**Ziel der Aufgabe:**
Schreibe den Textauszug über das Deutschlandticket in Niedersachsen weiter, und zwar im Anschluss an seinen letzten Satz.

Das Deutschlandticket in Niedersachsen: Top oder Flop?
Das Deutschlandticket soll der Booster für die Verkehrswende sein. Doch steigen mehr Niedersachsen vom Auto auf die Schiene? Die Auswertung von Mobilfunkdaten liefert erste Ergebnisse.
Die Grundlage für die Mobilitätsanalyse sind anonymisierte Bewegungsdaten aus dem Mobilfunknetz der O2 Telefónica, die zusammengeführt wurden. Für die Analyse wurde der Zeitraum von Anfang April bis Ende Juni betrachtet. Verglichen wurden diese Daten immer mit dem jeweiligen Vergleichsmonat von 2019 (vor Corona) und 2022. Der Fokus lag auf Reisen zwischen 30 und 75 Kilometern, die in Niedersachsen enden. Eine Aussage, wie gut oder schlecht das Ticket sich für Stadt und Land eignet, können die Daten nicht liefern.
Es wird deutlich mehr Zug gefahren in Niedersachsen
In April 2023, also vor Einführung des Deutschlandtickets, sind in Niedersachsen im Schnitt gut 78.000 Menschen täglich über 30 Kilometer mit dem Zug gefahren. Im Mai und Juni dieses Jahres, also nach Einführung des Deutschlandtickets, haben die Zugfahrten schon deutlich zugenommen. Im Schnitt waren es täglich fast 98.000 auf der Schiene. Pro Tag ergibt das für Niedersachsen ein Plus von rund 25 Prozent. Darunter sind allerdings auch viele Freizeitfahrten. "Das sind die zusätzlichen Fahrten, die wir klimapolitisch eigentlich nicht wollen", sagt Holger Kloth, Landesgeschäftsführer beim Verband Deutscher Verkehrsunternehmen (VDV).

**Auszüge aus Daten:**
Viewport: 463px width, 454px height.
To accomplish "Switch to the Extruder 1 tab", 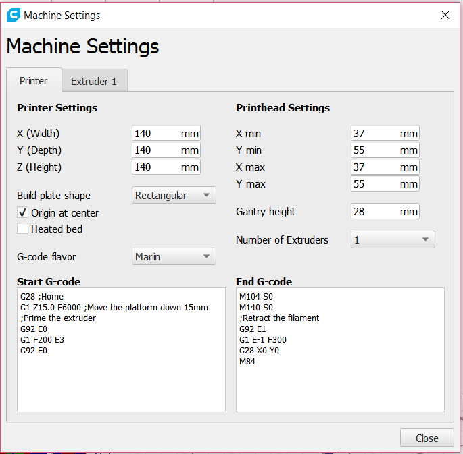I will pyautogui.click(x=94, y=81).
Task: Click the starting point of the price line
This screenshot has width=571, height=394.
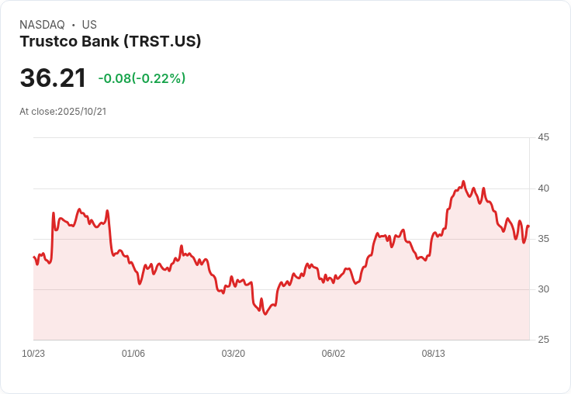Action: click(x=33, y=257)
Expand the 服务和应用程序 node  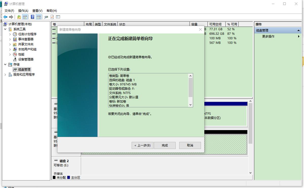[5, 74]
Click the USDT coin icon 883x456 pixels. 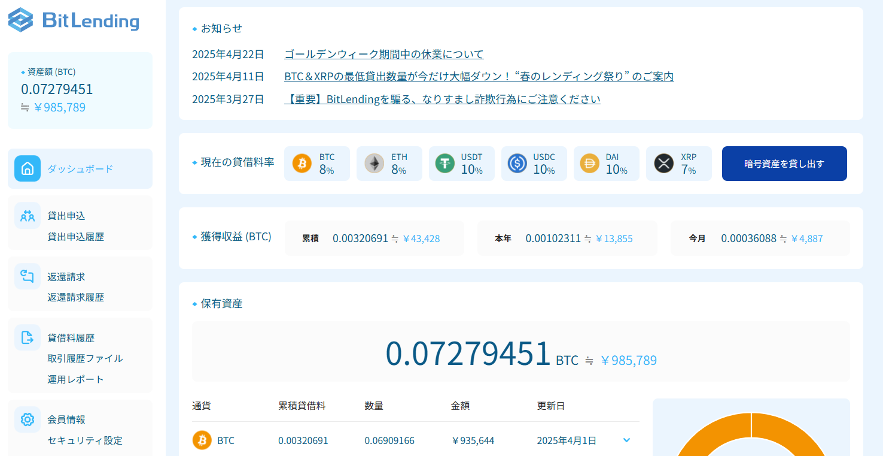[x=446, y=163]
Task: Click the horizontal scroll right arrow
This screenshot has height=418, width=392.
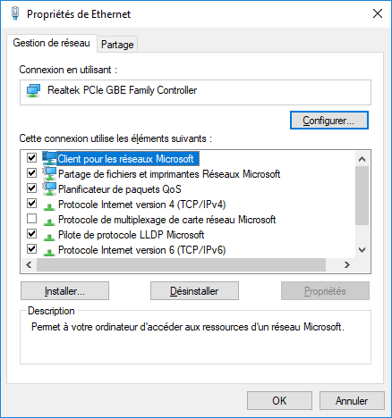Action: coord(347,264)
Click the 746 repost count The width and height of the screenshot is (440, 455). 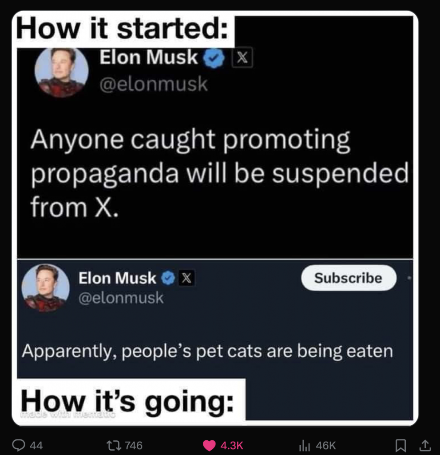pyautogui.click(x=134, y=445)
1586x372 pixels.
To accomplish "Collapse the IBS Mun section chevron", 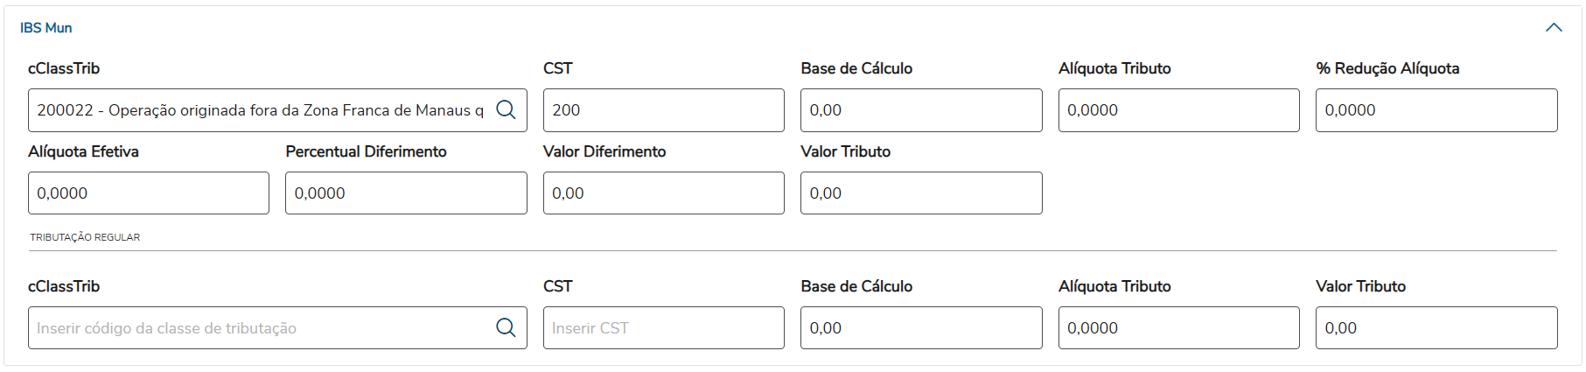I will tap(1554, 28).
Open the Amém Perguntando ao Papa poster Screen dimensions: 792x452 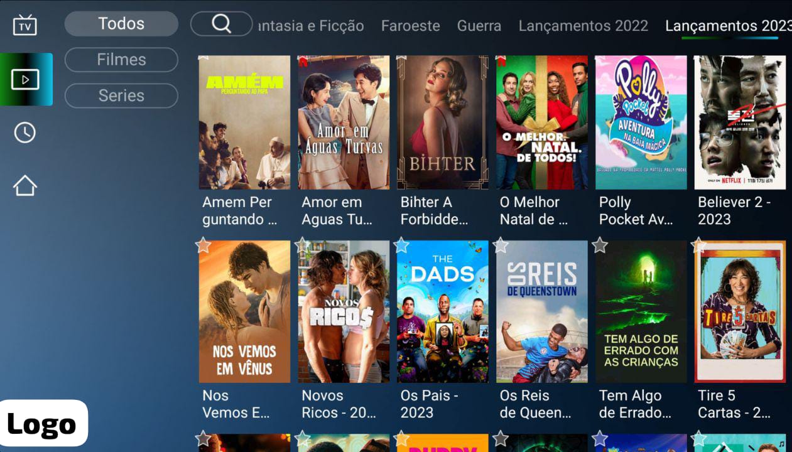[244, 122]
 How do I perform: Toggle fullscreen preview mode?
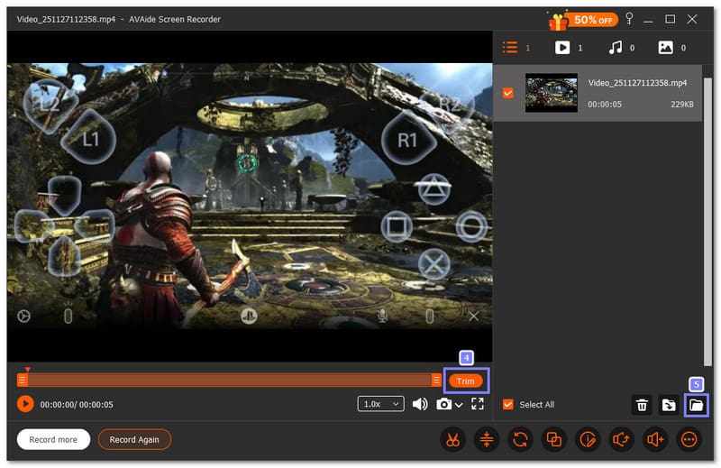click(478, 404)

**Platz für Antwort:**
Auch Pendlerfahrten mit dem Zug nehmen zu
Der klassische Pendler ist werktags zwischen sechs und neun Uhr morgens unterwegs. Eine Hoffnung, die die Politik beim Deutschlandticket hat, ist, dass Pendler ihr Auto stehen lassen und auf die Schiene umsteigen. Bis Juni haben die morgendlichen Pendlerfahrten mit dem Zug deutlich zugenommen. Hier ergibt sich ein plus von 26,6 Prozent in Niedersachsen. Das ist in etwa auch der Bundestrend.
Das Auto bleibt häufiger stehen, aber…
Seit der Einführung des Deutschlandtickets bleibt das Auto in Niedersachsen häufiger stehen. Im Vergleich zu Juni 2019 (also vor Corona) sind es im Juni 2023 pro Werktag im Schnitt gut zehn Prozent weniger Pendlerfahrten mit dem Auto gewesen. Ob dieser Rückgang nur auf das Deutschlandticket zurückzuführen ist, bleibt aber offen. Seit Beginn der Corona-Pandemie haben sich viele Berufstätige auch im Homeoffice eingerichtet und arbeiten auch jetzt noch von zu Hause. Inwiefern auch das einen Einfluss auf den Autoverkehr, lässt sich schwer sagen. Insgesamt betrachtet nehme der tägliche Pkw-Verkehr auf den Straßen im Vergleich zu 2019 wieder zu. Das Deutschlandticket habe diesen Anstieg aber deutlich verlangsamt.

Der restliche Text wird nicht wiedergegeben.